#### Objective:
Reproduce, word for word, the stretch of the excerpt on section 965(1) from "[end of page 9]" through "by this section.".

#### Excerpted text:

A.   Interpretation of 26 M.R.S. § 965(1)

     [¶ 15] The Association argues that the MLRB's determination that the
120-day notice requirement applies to impact bargaining is contrary to the
language of section 965(1), public policy, and long-established past practice
and case law. In contrast, the School Board and the MLRB contend that the
statutory language clearly and unambiguously requires that bargaining agents
comply with the 120-day notice provision whenever appropriations of money
are at issue, regardless of whether the parties are engaging in impact 
bargaining or other types of collective bargaining. We agree with the School
  

[end of page 8]


Board and the MLRB that the 120-day notice requirement applies whenever the
parties engage in any type of collective bargaining, including impact bargaining,
when the subject of the bargaining involves the appropriation of money by the
municipality.

     [¶16] The first step in our analysis is to look at the plain language of the
statute.

     Section 965 (1) states in whole:

     1. Negotiations. It is the obligation of the public employer and the
     bargaining agent to bargain collectively. "Collective bargaining"
     means, for the purposes of this chapter, their mutual obligation:

          A. To meet at reasonable times;

          B. To meet within 10 days after receipt of written notice from
          the other party requesting a meeting for collective
          bargaining purposes, as long as the parties have not
          otherwise agreed in a prior written contract. This obligation
          is suspended during the period between a referendum
          approving a new regional school unit and the operational
          date of the regional school unit, as long as the parties meet at
          reasonable times during that period;

          C. To confer and negotiate in good faith with respect to
          wages, hours, working conditions and contract grievance
          arbitration, except that by such obligation neither party may
          be compelled to agreee to a proposal or be required to make a
          concession and except that public employers of teachers
          shall meet and consult but not negotiate with respect to
          educational policies; for the purpose of this paragraph,
          educational policies may not include wages, hours, working
          conditions or contract grievance arbitration;


[end of page 9]


          D. To execute in writing any agreements arrived at, the term 
          of any such agreement to be subject to negotiation but may
          not exceed 3 years; and

          E. To participate in good faith in the mediation, fact-finding
          and arbitration procedures required by this section.

#### Available data:
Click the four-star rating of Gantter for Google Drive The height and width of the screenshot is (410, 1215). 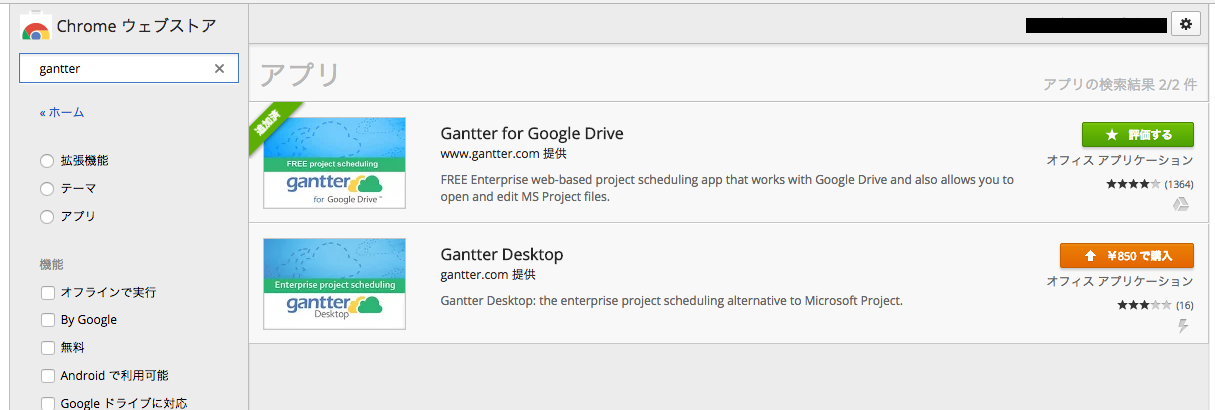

#### Solution to this task:
[end of page 9]


          D. To execute in writing any agreements arrived at, the term 
          of any such agreement to be subject to negotiation but may
          not exceed 3 years; and

          E. To participate in good faith in the mediation, fact-finding
          and arbitration procedures required by this section.